What was the best way to deliver a modified protein? Graham knew that Moderna, a biotech startup in Cambridge, Massachusetts, had encoded a modified protein on strips of genetic material known as messenger RNA. The company had never brought a vaccine to market, concentrating instead on providing treatments for rare disorders that aren’t profitable enough to interest Big Pharma. But Moderna’s messenger-RNA platform was potent.
In mice, Graham had proved the effectiveness of a structure-based vaccine for MERS and also for Nipah, a particularly fatal virus. In 2017, Graham arranged a demonstration project for pandemic preparedness, with mers and Nipah serving as prototypes for a human vaccine using Moderna’s messenger-RNA platform. Almost three years later, as he was preparing to begin human trials for the Nipah vaccine, he heard the news from Wuhan.

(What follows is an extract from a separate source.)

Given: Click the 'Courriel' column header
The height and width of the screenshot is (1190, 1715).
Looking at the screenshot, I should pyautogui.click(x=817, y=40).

Graham called McLellan, who happened to be in Park City, Utah, getting snowboard boots heat-molded to his feet. McLellan had become a star in structural biology, and was recruited to the University of Texas at Austin, where he had access to cryogenic electron microscopes. It took someone who knew Graham well to detect the urgency in his voice. He suspected that China’s cases of atypical pneumonia were caused by a new coronavirus, and he was trying to obtain the genomic sequence. It was a chance to test their concept in a real-world situation. Would McLellan and his team like to get “back in the saddle” and help him create a vaccine?
“Of course,” McLellan said.
“We got the sequences Friday night, the tenth of January,” Graham told me. They had been posted online by the Chinese. “We woke up on the eleventh and started designing proteins.”
Nine days later, the coronavirus officially arrived in America.
Within a day after Graham and McLellan downloaded the sequence for sars-CoV-2, they had designed the modified proteins. The key accelerating factor was that they already knew how to alter the spike proteins of other coronaviruses. On January 13th, they turned their scheme over to Moderna, for manufacturing. Six weeks later, Moderna began shipping vials of vaccine for clinical trials. The development process was “an all-time record,” Graham told me. Typically, it takes years, if not decades, to go from formulating a vaccine to making a product ready to be tested: the process privileges safety and cost over speed.
Graham had to make several crucial decisions while designing the vaccine, including where to start encoding the spike-protein sequence on the messenger RNA. Making bad choices could render the vaccine less effective—or worthless. He solicited advice from colleagues. Everyone said that the final decisions were up to him—nobody had more experience in designing vaccines. He made his choices. Then, after Moderna had already begun the manufacturing process, the company sent back some preliminary data that made him fear he’d botched the job.
Graham panicked. Given his usual composure, Cynthia, his wife, was alarmed. “It was a crisis of confidence that I just never see in him,” she said. So much depended on the prompt development of a safe and effective vaccine. Graham’s lab was off to a fast start. If his vaccine worked, millions of lives might be spared. If it failed or was delayed, it would be Graham’s fault.
After the vaccine was tested in animals, it became clear that Graham’s design choices had been sound. The first human trial began on March 16th. A week later, Moderna began scaling up production to a million doses per month.
Image: Dr. Barney S. Graham, by Nikola Tamindzic for The New Yorker
[ed. It's all here, the big picture. The most complete accounting of the coronavirus pandemic, from beginning to present.]